Exercise task -
Carry on the narration about the First Minnesota at Antietam, starting right after its final line, "on the morning of the battle."

We left it with homes, fields and forests
marred, shattered devastated, and ruined.
More than 400 Minnesotans fought at
the Battle of Antietam
near Sharpsburg, Maryland on
September 17, 1862
the bloodiest single day of
any war in American history.
Today, thousands of visitors annually
retrace the steps of Civil War soldiers.
Antietam National Battlefield is
one of the most pristine battlefields
in the National Park Service inventory.
You can go out and behold the battlefield
and see it the way it looked 150 years ago.
Eighteen months into the Civil War,
this is first time Confederate forces
invade the North.
Farms and factories in the South have
been badly damaged, and Lee desperately
needs to resupply his army.
The Confederates have established
a one-thousand mile front
from Chesapeake Bay to the Mississippi River.
If Lee plays his cards right,
Maryland could become a star
on the Confederate flag.
President Lincoln leaves nothing to chance.
He has suspended the writ of habeas corpus
meaning that criminal suspects
can be held without being charged
and prevented the state's
legislature from meeting.
Looking backwards over our shoulders,
he's the great Emancipator,
but if you look at a map
you know why Abraham Lincoln is
treading so heavily
on the people of Maryland.
That's because if Maryland falls,
Washington falls.
The First Minnesota Volunteer Infantry
is part of the Second Corps.
Under the command of Colonel Alfred Sully,
it is organized into 10 companies
along with the 2nd Minnesota Sharpshooters.
Minnesotans had been the first to volunteer
for the Union Army, and by now,
they are battle-tested.
Up early the morning of September 17, 1862,
they will cross Antietam Creek, a cornfield
and a major crossroads before encountering
the Confederates in the West Woods.
The First Minnesota Infantry is moving
closer and closer to the fight,
and now they emerge on what would have been
an awesome, bloody scene
on the morning of the battle.

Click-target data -
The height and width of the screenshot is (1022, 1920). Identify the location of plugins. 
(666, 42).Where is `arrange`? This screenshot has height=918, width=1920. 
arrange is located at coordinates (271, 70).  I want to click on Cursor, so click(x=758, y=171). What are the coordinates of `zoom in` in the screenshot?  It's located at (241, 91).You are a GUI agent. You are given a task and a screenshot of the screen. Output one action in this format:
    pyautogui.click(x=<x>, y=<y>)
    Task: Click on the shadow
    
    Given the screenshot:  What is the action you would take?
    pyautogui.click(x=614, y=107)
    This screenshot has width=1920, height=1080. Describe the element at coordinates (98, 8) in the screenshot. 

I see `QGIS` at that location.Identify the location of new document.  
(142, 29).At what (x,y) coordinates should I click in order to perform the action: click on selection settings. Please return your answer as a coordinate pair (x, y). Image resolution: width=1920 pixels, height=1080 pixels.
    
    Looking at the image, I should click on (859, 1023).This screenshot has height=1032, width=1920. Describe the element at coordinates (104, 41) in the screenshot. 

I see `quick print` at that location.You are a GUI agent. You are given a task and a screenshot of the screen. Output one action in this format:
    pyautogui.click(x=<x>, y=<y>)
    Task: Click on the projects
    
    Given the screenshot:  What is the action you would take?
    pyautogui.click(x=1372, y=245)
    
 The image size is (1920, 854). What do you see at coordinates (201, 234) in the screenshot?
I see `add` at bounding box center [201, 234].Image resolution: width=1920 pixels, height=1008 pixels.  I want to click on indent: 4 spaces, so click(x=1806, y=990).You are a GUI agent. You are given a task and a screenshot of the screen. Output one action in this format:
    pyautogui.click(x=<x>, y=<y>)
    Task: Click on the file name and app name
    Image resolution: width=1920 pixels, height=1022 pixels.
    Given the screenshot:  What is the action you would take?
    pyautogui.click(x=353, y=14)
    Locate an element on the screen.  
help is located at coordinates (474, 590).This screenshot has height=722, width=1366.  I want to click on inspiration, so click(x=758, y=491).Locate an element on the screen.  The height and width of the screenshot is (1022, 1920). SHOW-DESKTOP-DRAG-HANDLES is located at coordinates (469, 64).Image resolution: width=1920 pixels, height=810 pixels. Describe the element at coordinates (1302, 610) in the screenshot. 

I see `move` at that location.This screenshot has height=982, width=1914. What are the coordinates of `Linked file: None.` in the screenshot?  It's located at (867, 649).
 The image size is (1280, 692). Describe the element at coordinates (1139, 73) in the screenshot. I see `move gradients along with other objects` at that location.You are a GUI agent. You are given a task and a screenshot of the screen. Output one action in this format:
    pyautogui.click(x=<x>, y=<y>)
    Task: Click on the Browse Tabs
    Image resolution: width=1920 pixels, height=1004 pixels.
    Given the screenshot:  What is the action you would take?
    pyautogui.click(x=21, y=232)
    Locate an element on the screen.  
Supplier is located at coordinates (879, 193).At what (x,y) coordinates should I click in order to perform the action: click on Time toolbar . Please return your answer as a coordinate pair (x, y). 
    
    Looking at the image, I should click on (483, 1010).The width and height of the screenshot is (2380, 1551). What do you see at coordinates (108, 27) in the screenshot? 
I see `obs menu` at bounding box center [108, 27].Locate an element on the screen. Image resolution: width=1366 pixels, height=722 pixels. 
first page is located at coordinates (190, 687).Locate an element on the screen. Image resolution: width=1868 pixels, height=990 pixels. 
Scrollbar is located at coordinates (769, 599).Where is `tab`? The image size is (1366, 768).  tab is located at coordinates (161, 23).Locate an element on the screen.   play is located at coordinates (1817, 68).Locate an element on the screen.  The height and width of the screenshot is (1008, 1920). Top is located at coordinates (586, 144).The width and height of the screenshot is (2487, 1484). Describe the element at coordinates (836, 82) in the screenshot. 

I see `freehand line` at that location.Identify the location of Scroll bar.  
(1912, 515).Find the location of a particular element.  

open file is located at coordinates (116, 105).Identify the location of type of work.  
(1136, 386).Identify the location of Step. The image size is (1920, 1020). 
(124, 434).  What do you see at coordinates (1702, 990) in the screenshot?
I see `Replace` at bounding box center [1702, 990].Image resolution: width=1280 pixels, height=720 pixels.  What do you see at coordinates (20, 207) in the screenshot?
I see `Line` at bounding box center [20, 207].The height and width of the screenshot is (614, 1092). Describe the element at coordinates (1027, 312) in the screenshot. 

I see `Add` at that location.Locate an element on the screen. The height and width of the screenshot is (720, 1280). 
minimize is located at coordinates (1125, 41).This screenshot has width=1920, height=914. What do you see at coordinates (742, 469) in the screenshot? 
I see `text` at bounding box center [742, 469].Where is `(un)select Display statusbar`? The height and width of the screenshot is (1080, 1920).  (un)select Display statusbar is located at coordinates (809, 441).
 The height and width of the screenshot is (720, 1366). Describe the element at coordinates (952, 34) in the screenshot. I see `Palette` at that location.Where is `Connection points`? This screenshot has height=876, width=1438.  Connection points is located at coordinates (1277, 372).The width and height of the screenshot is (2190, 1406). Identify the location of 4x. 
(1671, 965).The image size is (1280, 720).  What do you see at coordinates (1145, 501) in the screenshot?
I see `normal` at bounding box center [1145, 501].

Answer -
The dead and wounded lay thick,
many begging us for a drink of water,
others telling us not to tread on them
and it was difficult to march over
the ground without stepping on some man.
In the space of four hours in this field here,
8000 casualties.
We're at the western edge of the cornfield.
The regiment is still in a line
moving towards the West Woods.
They're going to hit the Hagerstown Pike.
This is one of the most
famous fences in the Civil War.
There's many pictures by Alexander Gardner
of Louisiana soldiers tangled up in this fence.
Sully finally leads the regiment into the West Woods.
It is about this time that
Lee's reserves begin
to hit the First Minnesota hard,
and the men begin to fall
in the Confederate fire.
The man to my right gave a quick "Oh!"
and dropped his hands onto the part
of his body that had been hit.
but dropping his gun
he was able to limp to the rear.
And a splinter from the rail of my fence,
hitting me in the face said: "You're next."
The West Woods was the furthest advance
for the First Minnesota before the order
to retreat and regroup.
They're retreating through these series
of rock ledges and fences, back towards
the North Woods part of the battlefield.
When we were only about half-way
up the slight rise of ground
over which we were retreating,
Sully gave the order to face and fire,
with the result that a solid volley from about
three hundred muskets poured
into the following enemy
and caused a quite appreciable
check to their oncoming.
The single day's battle resulted
in more than 23,000 casualties,
with heavy losses on both sides.
If the horrors of war cannot be seen
on this battlefield,
they can't be seen anywhere.
Charley Goddard spoke for thousands of men
who fought at this place.
The first Minnesota brought
435 men to this battlefield.
Seventeen were killed, 79 were wounded
and 24 were missing.
That's over one in four men who never
made it out of here intact.
At a terrific cost, Lee's invasion
of the north had failed.
His army retreated to southern soil.
After waiting months for a Union victory,
Lincoln used the opportunity to issue
a preliminary version
of the Emancipation Proclamation
on September 22, 1862.
150 years later, Minnesotans continue to remember
the men who fought at Antietam.
Edmund Sampare, enlisted as a private
on September 30, 1861.
He was killed in the cornfield.
We have to, as the citizens of our state,
do everything that we can to make sure that
we're preserving these gravesites and gravestones,
so future generations can be reminded,
can remember and then they can
interpret this for themselves.
When we talk about decisive battles and
turning points in the war,
Antietam was near the top of the list,
because, for the first time,
freedom becomes an objective of the war.